For a long time, Auriga has been cooperating with semiconductor industry leaders on firmware development for various platforms. Our engineering teams have solved many tasks based on standardized approaches such as IPMI and OpenBMC as well as UEFI and ATF implementations for specific platforms. This article summarizes the experience of Auriga’s developers in firmware updating.
Updating firmware on a workstation or server has evolved from a procedure for geeks into a routine for many users. This is especially true for new hardware products, when updates are needed because the firmware is still “raw,” and for outdated hardware, when updates are caused by an extension of the existing functionality that can prolong the “shelf life” of the old equipment.
Striving to improve the product quality, equipment manufacturers eliminate critical errors and vulnerabilities found in firmware and regularly provide users with patched firmware images. They also provide utilities for flashing images into hardware (firmware is usually held in non-volatile data storage devices such as flash memory).
Since the firmware is executed immediately after turning on or resetting the system, initializing the equipment, and preparing it for managing by the operating system, it is crucial to maintain its integrity and operability, especially during the update process, no matter how it ends. After all, we don’t want the expensive motherboard to become an idle “brick” that now needs to be repaired at the service center or even discarded because of an update error.
Therefore, objective requirements are imposed on the implementation of the firmware update process:
- Protection against flashing untargeted or damaged firmware (If the firmware is not intended for the target hardware, or if the integrity of the image is compromised, the update process should be cautiously completed before irreversible changes are made leading to loss of equipment functionality.)

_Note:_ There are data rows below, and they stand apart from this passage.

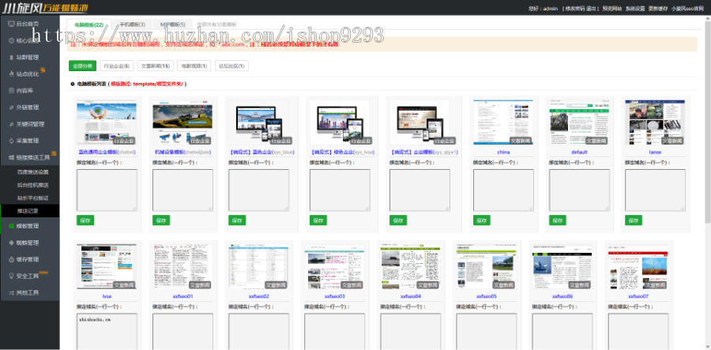711x350 pixels.
Task: Open 系统设置 from the top bar
Action: 634,8
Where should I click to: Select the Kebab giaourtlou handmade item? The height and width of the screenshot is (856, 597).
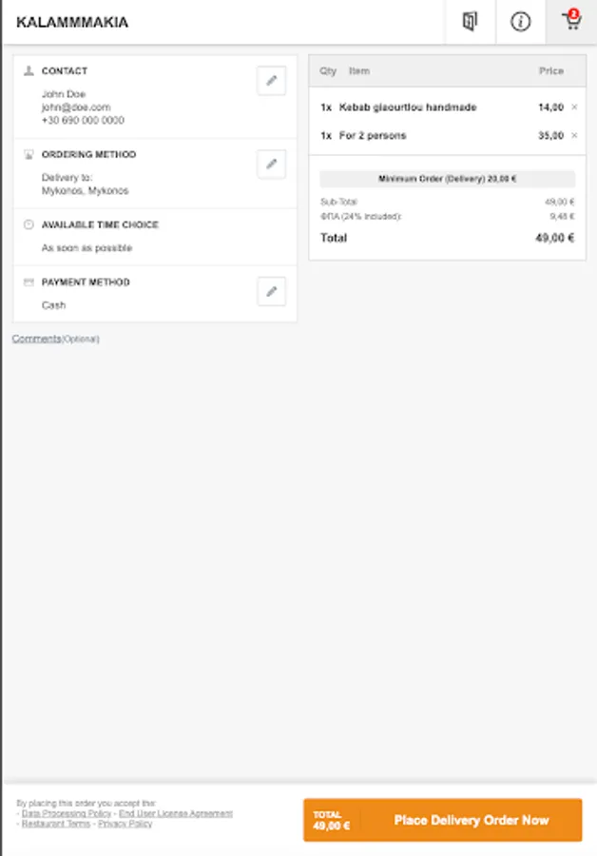coord(408,107)
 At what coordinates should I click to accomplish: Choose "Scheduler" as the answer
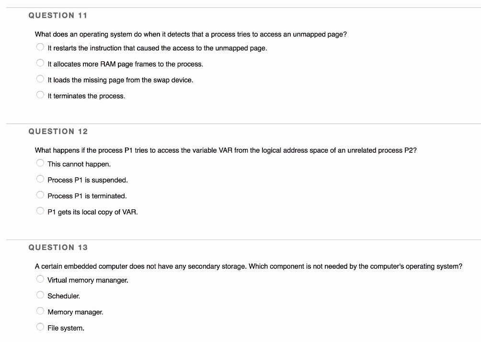tap(40, 294)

- Resistance to external factors arising from the update process, because of which the update process may unexpectedly stop (e.g., power outage)
- The ability to restore working condition after exposure to external factors, resistance to which is not achieved or impossible
- The usability of the update process (user experience)

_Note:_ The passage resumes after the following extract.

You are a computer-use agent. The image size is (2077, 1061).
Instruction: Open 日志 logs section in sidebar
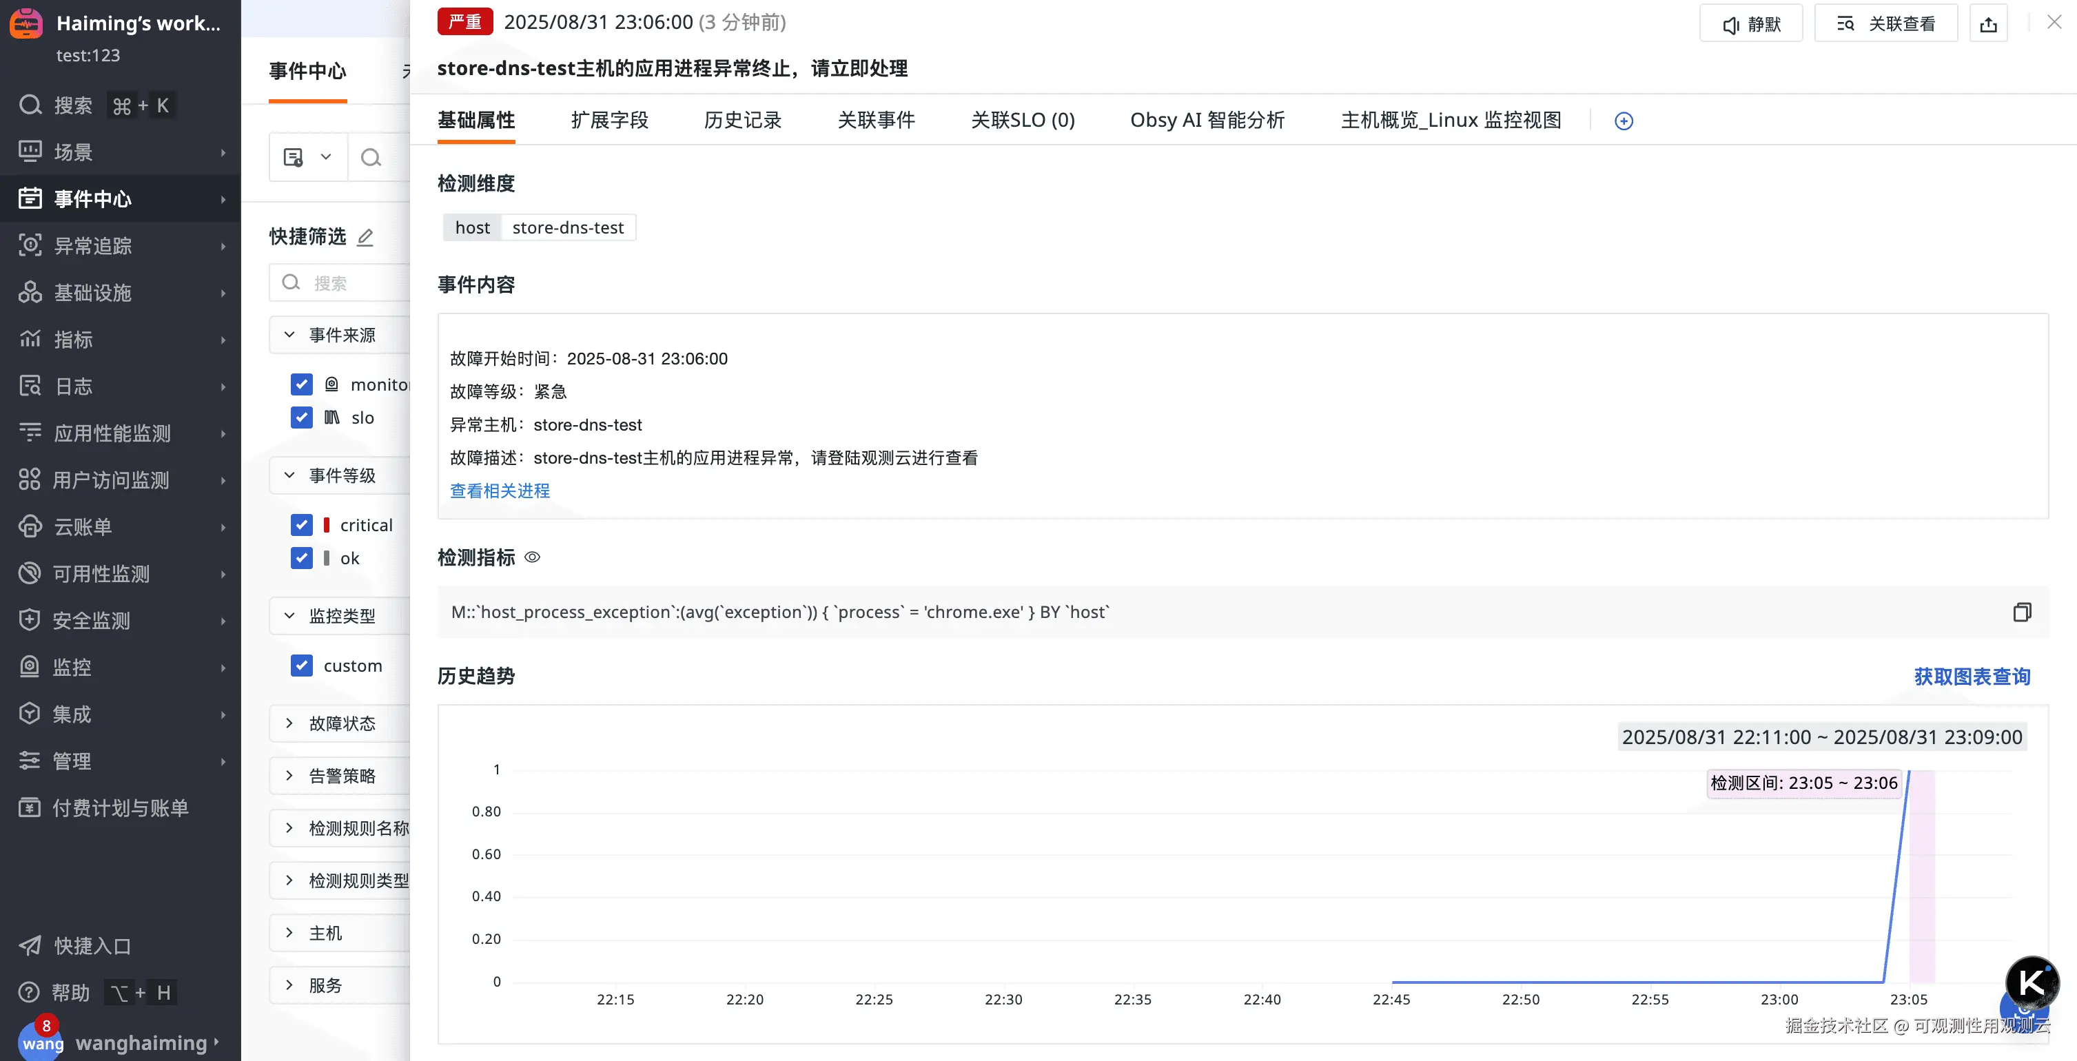point(73,386)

Fortunately, it is precisely because flashing firmware has become a mass phenomenon that equipment manufacturers introduce various protection measures into the update process satisfying the above requirements to varying degrees and increase the usability of the process itself.
The issue of firmware updating on server platforms is even more acute. Server platforms are designed so that maintenance processes have a minimal impact on the performance of their main functions. A transition into a special shell for updating, when other functions of the system are unavailable, may be acceptable for a workstation or a desktop PC, but this is practically unacceptable for a server. The loss of server availability at the time of the update can be costly and rank you lower against the competitive server solutions. The same applies to the usability of the update process, when it comes to the simultaneous updating of dozens, hundreds, and even thousands of deployed servers.
Thus, for server platforms, the following requirements are added:
- Minimization of server outage time
- The ability to update individual firmware components, if the software consists of several components that can be updated independently
- The ability to make upgrades without direct access to equipment (remotely)
- The ability to scale a single update process on multiple machines
The implementation of these requirements includes the creation of new/use of existing protocols of the update process as well as the introduction of elements necessary for the implementation of these protocols into the hardware design.
Until recently, manufacturing companies often had to use proprietary software update solutions with all their flaws: few development and support resources and a narrow application spectrum. However, standardized approaches are gaining popularity. This is not surprising, given their availability, relatively low cost, compatibility with each other, and support from a large engineering community. Thus, the HPM.1 specification has been developed for the server solutions with IPMI support. This specification implements both the data model and the update protocol satisfying most of the typical requirements for the firmware update process. HPM.1 allows you, for example, to perform updates remotely while verifying the integrity of the image and checking its target platform. At the same time, HPM.1 allows you to break the firmware into components that can be upgraded separately. The update process is divided into stages, allowing you to scale the software update process on multiple systems. For example, loading an image and its activation are separate stages, which allows synchronizing the activation of loaded components between several servers, thereby reducing the time of service outage.
At the hardware level, the update process requirements are implemented by several measures. The first measure is the introduction of redundancy. The server often provides two or more copies of the firmware, possibly located on different storage devices. Typical algorithms involve switching active firmware between devices with each new update or using only one active firmware for all updates but switching to known working firmware if the main one is found to be inoperative.
In addition, in the case of a newly updated firmware hangup, the triggering of a special watchdog timer usually either rolls back the system to the previous firmware version or switches to the known working firmware depending on the implemented operation algorithm.
Typically, the requirements for the organization of the firmware update process are presented at the design stage of a future server solution. Equipment manufacturers can expand the list of implemented hardware and software measures to meet these requirements and, thus, increase the attractiveness of their products. Focusing on the current state of the market, meeting these requirements is one of the ways to improve the competitiveness of a future solution.